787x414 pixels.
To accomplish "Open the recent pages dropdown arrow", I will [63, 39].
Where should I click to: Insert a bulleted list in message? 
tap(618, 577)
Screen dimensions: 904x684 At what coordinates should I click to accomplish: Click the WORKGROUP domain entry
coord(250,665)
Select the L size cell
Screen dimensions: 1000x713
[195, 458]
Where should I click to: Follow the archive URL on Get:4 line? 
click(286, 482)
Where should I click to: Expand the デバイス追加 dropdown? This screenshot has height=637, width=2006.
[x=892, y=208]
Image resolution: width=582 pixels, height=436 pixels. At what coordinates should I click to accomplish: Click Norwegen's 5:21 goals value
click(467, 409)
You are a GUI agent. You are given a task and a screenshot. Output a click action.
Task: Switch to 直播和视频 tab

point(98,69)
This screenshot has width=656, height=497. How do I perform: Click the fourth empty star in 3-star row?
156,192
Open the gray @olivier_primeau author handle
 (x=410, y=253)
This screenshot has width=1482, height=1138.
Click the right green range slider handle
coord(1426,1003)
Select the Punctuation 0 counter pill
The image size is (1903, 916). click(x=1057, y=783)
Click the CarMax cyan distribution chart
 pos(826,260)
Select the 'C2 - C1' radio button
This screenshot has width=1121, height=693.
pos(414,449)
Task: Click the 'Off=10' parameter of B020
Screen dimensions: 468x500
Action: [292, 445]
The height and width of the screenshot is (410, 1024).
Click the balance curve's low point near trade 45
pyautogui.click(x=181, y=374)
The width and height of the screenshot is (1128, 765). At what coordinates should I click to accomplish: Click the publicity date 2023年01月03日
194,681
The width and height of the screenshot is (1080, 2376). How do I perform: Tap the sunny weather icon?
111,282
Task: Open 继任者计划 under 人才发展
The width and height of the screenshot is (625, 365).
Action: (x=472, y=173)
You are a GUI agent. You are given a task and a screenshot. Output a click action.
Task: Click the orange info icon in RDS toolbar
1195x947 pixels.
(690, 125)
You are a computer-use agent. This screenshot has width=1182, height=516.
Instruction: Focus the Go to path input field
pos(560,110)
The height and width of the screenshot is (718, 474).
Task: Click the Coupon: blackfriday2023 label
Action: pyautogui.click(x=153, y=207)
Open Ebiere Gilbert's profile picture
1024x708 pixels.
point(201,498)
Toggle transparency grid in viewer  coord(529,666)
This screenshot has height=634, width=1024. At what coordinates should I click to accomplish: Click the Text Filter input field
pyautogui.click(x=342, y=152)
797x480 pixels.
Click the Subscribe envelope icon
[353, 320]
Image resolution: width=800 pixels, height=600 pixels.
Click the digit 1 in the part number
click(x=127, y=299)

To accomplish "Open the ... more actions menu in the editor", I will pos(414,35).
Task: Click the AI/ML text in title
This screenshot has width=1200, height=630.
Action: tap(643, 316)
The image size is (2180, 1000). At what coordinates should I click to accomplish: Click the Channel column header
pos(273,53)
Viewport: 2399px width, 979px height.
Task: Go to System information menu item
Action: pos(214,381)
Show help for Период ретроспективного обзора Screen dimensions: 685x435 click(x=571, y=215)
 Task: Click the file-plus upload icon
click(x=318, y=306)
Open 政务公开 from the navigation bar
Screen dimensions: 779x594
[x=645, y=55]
......
_WORK INSTRUCTIONS_:
Starting with the line that holds "You are a computer-use" and ending with the line that holds "Task: Click the AI/ML text in title", retype every line in the data above exactly, and nothing else.

_EXPECTED OUTPUT_:
You are a computer-use agent. This screenshot has width=1182, height=516.
Instruction: Focus the Go to path input field
pos(560,110)
The height and width of the screenshot is (718, 474).
Task: Click the Coupon: blackfriday2023 label
Action: pyautogui.click(x=153, y=207)
Open Ebiere Gilbert's profile picture
1024x708 pixels.
point(201,498)
Toggle transparency grid in viewer  coord(529,666)
This screenshot has height=634, width=1024. At what coordinates should I click to accomplish: Click the Text Filter input field
pyautogui.click(x=342, y=152)
797x480 pixels.
Click the Subscribe envelope icon
[353, 320]
Image resolution: width=800 pixels, height=600 pixels.
Click the digit 1 in the part number
click(x=127, y=299)

To accomplish "Open the ... more actions menu in the editor", I will pos(414,35).
Task: Click the AI/ML text in title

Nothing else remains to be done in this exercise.